• _What you are asked to do_
Your response should contain exactly the lines running from the one with "Viewport: 630px width, 1400px height." to the end of the data below, both included, and no pictures.

==== Supplied data ====

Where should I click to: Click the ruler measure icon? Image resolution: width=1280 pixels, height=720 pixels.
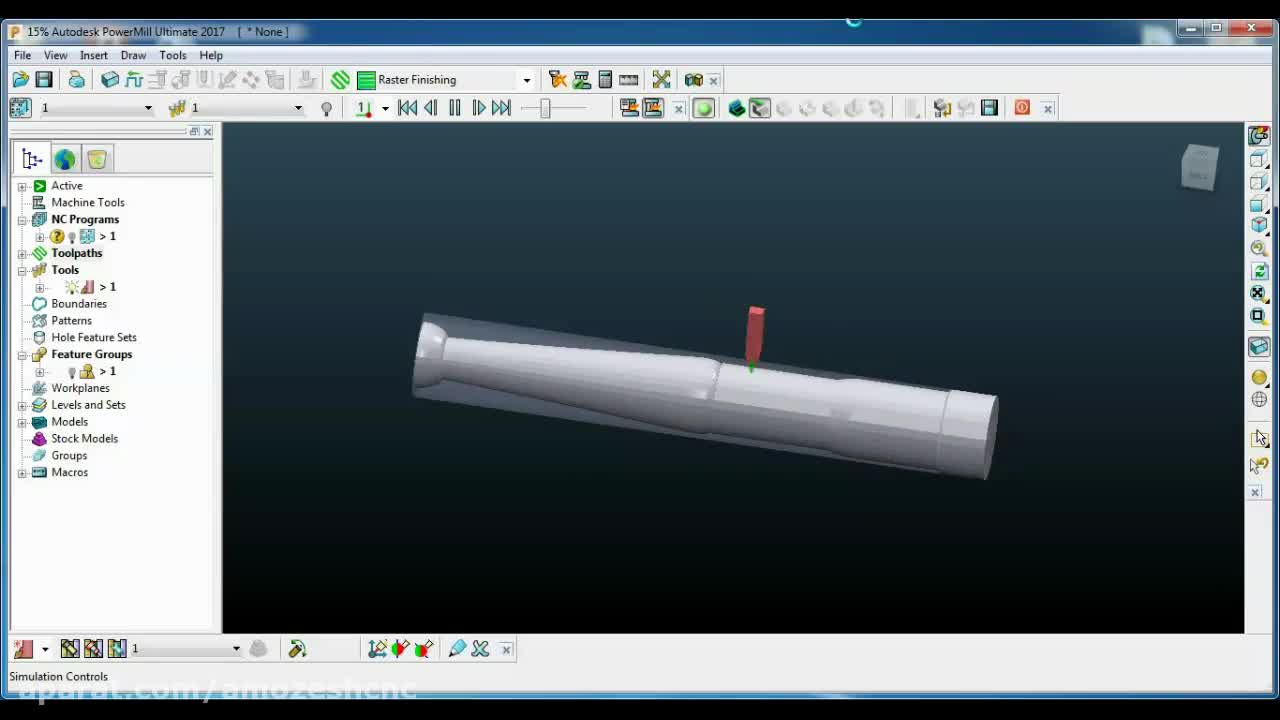[x=629, y=80]
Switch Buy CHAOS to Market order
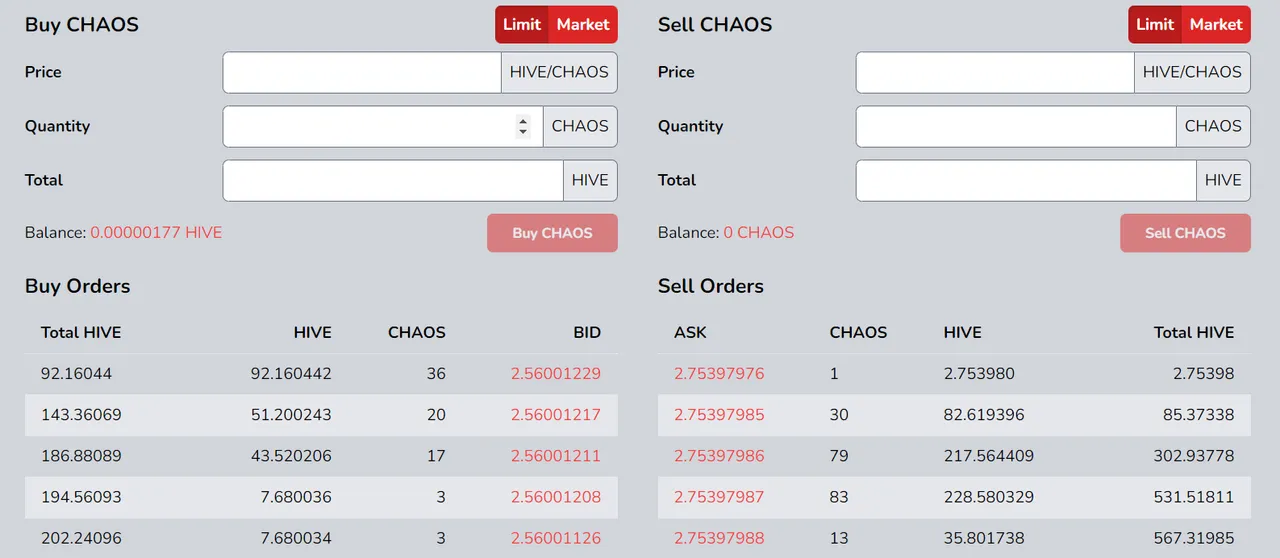Screen dimensions: 1280x558 583,24
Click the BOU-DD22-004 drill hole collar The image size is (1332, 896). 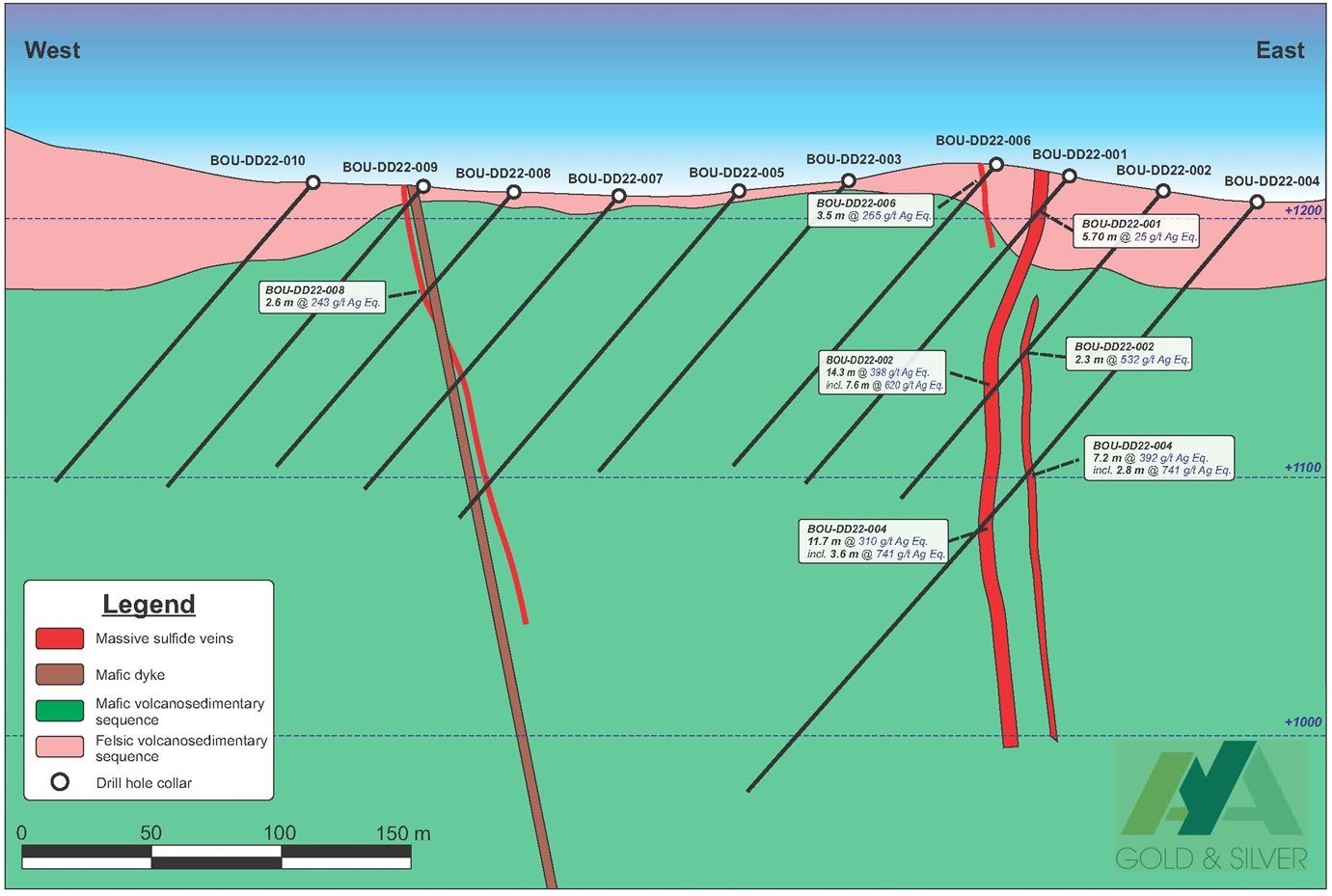(x=1257, y=202)
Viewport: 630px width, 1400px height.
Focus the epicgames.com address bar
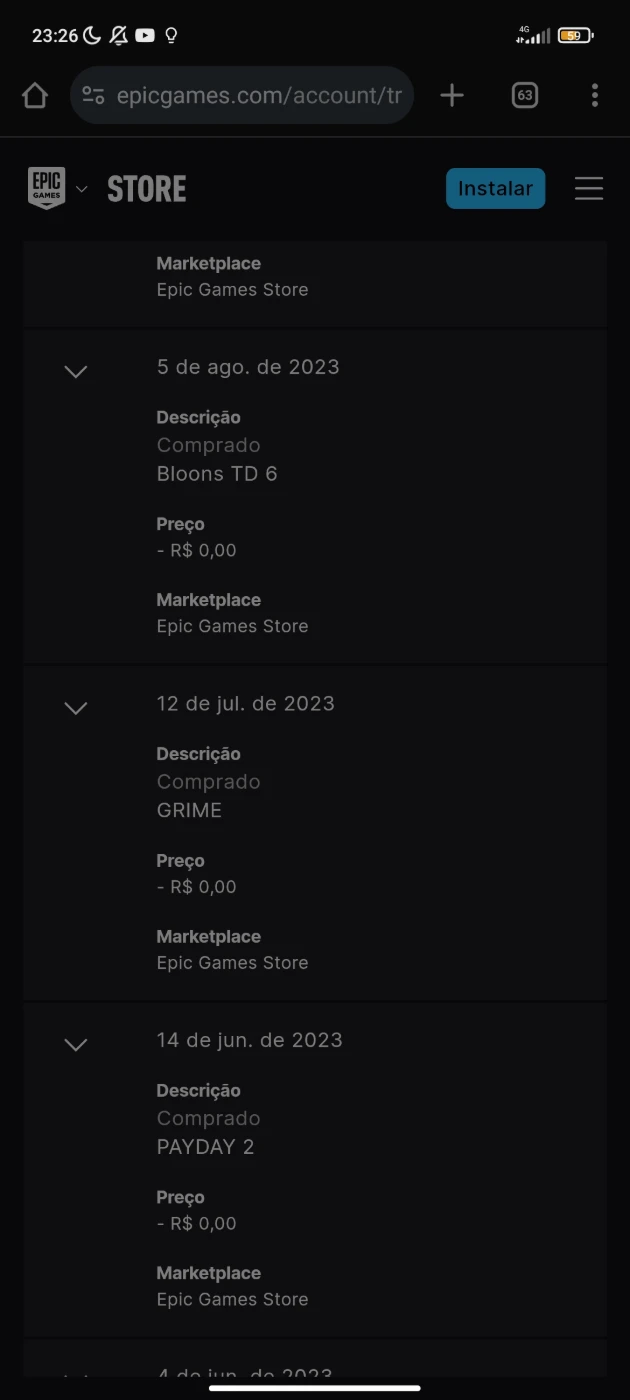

====

• _Expected answer_
Viewport: 630px width, 1400px height.
Focus the epicgames.com address bar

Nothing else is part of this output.